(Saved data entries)
──────────────────────────────

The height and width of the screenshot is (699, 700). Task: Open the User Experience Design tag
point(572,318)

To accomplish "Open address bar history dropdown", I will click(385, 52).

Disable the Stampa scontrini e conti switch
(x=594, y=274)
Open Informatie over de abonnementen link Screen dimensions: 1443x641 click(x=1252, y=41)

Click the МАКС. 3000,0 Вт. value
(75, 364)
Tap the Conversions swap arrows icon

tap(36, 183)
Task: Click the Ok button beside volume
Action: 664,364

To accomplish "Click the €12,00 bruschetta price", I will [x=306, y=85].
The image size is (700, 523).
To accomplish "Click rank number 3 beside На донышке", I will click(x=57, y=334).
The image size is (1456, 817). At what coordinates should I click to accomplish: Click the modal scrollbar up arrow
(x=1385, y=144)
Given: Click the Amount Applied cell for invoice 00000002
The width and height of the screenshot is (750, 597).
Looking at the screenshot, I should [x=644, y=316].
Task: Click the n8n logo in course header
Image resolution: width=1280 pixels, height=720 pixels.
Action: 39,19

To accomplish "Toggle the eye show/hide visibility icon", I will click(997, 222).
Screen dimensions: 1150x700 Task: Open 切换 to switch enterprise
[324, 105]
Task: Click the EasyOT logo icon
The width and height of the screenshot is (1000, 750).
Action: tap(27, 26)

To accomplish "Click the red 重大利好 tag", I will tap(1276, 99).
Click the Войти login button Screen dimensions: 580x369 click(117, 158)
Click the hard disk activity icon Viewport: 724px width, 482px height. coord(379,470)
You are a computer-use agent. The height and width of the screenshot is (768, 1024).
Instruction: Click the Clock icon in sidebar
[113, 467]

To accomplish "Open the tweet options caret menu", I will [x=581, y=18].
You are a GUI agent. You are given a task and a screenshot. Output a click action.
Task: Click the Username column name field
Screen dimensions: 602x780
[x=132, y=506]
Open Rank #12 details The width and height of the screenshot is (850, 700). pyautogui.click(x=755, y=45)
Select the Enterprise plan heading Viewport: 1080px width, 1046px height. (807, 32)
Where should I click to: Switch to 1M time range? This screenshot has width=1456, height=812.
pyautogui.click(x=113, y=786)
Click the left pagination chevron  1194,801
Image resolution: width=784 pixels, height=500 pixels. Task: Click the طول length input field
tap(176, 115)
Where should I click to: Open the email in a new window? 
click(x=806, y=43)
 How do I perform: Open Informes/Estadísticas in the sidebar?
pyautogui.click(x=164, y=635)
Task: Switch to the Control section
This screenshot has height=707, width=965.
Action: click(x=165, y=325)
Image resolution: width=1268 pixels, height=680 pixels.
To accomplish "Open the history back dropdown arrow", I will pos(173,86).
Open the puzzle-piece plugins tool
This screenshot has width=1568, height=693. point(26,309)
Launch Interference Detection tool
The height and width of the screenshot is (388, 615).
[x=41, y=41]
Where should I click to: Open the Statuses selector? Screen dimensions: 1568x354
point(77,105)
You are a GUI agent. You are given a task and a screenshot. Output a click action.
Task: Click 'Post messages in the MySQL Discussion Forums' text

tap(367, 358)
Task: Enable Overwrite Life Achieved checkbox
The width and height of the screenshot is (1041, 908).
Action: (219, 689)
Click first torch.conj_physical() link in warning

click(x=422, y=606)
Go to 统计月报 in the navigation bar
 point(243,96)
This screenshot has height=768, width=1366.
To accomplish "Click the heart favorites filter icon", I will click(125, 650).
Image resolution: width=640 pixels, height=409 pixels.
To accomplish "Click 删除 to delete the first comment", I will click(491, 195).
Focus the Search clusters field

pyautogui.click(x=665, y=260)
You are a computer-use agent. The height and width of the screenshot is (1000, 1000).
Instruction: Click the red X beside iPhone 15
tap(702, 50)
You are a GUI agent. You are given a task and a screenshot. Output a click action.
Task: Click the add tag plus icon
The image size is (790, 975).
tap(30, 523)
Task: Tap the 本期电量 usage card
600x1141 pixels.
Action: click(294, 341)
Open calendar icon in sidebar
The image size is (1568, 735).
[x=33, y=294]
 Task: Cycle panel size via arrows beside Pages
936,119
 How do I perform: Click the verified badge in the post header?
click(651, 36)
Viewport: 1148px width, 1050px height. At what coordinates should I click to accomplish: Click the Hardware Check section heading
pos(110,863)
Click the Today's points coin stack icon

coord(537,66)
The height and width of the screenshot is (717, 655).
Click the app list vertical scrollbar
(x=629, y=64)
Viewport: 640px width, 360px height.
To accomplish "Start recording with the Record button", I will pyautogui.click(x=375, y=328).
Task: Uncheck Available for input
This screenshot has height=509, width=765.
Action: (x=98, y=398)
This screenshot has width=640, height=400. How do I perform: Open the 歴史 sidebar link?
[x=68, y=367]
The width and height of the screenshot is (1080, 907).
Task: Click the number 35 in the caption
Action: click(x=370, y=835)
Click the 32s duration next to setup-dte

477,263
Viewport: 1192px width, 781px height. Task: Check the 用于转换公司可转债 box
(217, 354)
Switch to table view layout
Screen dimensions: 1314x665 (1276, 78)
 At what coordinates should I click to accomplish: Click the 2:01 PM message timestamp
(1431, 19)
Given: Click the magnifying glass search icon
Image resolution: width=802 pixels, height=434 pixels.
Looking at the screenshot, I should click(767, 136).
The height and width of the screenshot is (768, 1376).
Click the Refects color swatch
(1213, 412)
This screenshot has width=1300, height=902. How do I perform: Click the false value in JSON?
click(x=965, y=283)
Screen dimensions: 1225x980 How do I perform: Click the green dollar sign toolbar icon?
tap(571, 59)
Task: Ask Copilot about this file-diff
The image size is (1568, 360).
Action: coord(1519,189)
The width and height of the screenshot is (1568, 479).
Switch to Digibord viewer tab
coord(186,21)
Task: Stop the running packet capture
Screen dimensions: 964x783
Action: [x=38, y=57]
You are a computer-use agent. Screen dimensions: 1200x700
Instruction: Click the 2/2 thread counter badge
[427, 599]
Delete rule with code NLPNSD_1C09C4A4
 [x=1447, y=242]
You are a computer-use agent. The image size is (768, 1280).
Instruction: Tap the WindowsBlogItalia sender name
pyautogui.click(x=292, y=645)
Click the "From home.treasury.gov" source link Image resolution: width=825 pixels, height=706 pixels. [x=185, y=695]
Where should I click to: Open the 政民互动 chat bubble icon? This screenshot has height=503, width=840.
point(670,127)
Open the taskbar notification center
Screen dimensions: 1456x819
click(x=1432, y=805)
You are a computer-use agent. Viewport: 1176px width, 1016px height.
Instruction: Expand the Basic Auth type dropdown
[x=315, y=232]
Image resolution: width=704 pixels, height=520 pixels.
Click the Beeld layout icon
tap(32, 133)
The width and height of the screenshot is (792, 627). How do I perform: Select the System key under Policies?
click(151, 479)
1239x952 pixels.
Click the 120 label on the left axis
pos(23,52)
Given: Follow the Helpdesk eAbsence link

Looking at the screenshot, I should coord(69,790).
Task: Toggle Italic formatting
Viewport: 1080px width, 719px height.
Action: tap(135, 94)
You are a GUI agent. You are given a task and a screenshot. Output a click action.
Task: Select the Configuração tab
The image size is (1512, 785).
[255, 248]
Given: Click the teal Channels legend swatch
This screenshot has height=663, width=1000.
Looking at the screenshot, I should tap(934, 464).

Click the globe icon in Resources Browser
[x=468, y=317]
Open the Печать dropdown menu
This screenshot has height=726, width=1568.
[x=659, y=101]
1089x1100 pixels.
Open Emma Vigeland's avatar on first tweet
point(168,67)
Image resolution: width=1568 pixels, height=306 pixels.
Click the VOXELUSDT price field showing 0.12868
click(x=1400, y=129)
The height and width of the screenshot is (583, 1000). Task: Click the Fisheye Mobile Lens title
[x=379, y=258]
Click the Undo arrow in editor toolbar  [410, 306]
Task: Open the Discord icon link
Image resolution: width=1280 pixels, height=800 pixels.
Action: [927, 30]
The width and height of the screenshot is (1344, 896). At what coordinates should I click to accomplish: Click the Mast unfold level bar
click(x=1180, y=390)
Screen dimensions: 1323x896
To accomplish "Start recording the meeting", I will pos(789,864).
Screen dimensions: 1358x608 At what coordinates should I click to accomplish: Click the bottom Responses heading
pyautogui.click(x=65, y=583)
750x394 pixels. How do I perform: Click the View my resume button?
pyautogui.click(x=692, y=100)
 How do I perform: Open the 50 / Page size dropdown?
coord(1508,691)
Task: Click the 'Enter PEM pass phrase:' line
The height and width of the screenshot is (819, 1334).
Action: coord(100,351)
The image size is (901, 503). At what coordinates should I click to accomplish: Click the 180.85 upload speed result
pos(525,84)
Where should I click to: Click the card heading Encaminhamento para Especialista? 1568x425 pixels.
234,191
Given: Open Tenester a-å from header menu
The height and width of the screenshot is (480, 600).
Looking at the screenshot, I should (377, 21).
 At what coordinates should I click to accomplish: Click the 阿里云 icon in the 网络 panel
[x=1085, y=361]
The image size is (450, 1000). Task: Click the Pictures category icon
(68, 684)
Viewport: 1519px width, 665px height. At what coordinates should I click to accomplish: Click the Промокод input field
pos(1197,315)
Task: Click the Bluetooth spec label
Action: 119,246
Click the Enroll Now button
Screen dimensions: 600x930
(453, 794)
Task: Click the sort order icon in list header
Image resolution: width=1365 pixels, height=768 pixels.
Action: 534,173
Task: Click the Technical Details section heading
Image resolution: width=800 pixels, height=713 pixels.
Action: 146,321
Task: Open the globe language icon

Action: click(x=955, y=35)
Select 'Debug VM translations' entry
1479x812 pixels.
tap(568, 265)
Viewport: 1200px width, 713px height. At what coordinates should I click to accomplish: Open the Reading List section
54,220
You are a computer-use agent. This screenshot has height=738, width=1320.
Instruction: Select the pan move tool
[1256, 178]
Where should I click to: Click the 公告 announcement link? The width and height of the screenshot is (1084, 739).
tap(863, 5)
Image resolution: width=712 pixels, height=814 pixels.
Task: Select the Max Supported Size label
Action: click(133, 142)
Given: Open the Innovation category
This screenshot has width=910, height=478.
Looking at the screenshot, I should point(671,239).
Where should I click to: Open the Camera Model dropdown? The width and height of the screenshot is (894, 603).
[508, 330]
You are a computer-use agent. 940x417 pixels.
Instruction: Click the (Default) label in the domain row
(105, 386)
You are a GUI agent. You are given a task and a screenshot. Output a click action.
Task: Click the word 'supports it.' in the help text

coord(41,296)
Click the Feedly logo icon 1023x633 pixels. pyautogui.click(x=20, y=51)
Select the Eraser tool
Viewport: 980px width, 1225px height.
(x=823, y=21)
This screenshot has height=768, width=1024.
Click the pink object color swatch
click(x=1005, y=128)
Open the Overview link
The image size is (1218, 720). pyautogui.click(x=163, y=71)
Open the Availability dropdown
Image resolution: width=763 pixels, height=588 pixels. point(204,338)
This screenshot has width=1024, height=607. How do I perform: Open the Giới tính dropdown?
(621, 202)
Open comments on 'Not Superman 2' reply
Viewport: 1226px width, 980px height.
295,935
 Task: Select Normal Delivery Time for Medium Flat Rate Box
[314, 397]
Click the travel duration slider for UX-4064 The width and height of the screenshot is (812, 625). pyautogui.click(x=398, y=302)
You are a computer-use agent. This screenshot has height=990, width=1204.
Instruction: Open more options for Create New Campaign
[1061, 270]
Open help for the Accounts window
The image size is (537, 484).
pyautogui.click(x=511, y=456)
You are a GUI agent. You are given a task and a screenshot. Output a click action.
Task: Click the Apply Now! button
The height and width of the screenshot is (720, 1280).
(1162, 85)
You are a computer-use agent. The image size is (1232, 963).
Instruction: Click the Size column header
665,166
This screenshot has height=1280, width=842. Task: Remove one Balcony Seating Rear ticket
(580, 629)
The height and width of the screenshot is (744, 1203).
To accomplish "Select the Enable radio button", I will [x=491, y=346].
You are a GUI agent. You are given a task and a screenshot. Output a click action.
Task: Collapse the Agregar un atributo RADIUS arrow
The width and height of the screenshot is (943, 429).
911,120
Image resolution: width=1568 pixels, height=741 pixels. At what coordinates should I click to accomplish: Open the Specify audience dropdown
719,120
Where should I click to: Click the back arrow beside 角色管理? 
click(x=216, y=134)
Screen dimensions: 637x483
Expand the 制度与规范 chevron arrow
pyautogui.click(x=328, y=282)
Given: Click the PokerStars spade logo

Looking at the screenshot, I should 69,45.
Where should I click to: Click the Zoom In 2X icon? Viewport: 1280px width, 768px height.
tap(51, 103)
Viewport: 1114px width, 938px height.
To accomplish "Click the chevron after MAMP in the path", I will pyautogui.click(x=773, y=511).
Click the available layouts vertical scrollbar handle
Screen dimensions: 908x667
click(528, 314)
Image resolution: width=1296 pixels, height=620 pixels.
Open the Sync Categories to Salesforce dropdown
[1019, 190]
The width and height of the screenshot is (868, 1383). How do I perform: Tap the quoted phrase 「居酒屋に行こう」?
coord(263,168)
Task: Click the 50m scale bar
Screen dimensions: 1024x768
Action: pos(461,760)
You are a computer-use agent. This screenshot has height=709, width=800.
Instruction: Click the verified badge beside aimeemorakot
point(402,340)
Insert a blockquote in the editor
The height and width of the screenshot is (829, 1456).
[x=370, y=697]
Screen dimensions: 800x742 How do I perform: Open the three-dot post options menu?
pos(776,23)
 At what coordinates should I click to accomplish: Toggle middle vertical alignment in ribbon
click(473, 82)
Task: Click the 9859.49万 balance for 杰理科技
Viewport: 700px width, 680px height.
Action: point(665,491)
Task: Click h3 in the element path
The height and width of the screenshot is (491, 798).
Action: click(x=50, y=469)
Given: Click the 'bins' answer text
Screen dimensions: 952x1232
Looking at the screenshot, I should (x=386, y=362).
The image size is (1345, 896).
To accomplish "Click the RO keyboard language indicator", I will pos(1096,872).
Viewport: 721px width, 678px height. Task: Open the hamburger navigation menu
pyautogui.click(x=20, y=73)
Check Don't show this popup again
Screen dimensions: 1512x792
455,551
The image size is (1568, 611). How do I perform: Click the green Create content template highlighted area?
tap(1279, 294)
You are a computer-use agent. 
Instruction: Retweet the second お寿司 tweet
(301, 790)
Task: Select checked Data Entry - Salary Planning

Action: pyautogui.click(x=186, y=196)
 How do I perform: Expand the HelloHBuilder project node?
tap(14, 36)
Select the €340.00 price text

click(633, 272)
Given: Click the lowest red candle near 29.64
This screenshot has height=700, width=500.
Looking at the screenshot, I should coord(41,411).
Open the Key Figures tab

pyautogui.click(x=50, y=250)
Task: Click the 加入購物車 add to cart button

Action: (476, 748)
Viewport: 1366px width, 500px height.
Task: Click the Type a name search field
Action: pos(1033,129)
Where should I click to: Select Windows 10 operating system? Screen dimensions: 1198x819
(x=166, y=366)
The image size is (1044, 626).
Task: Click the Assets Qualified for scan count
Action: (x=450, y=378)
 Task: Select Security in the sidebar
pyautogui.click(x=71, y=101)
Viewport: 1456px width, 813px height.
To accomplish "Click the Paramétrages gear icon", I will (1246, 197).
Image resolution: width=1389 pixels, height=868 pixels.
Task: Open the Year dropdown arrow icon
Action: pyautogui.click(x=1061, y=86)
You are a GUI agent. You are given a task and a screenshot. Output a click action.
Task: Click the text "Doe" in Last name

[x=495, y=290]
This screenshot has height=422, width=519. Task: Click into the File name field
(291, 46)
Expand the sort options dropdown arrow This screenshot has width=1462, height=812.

──────────────────────────────

§ Work task: From the entries above, return each line with the word "history" in it.

§ Solution:
To accomplish "Open address bar history dropdown", I will click(385, 52).
To accomplish "Open the history back dropdown arrow", I will pos(173,86).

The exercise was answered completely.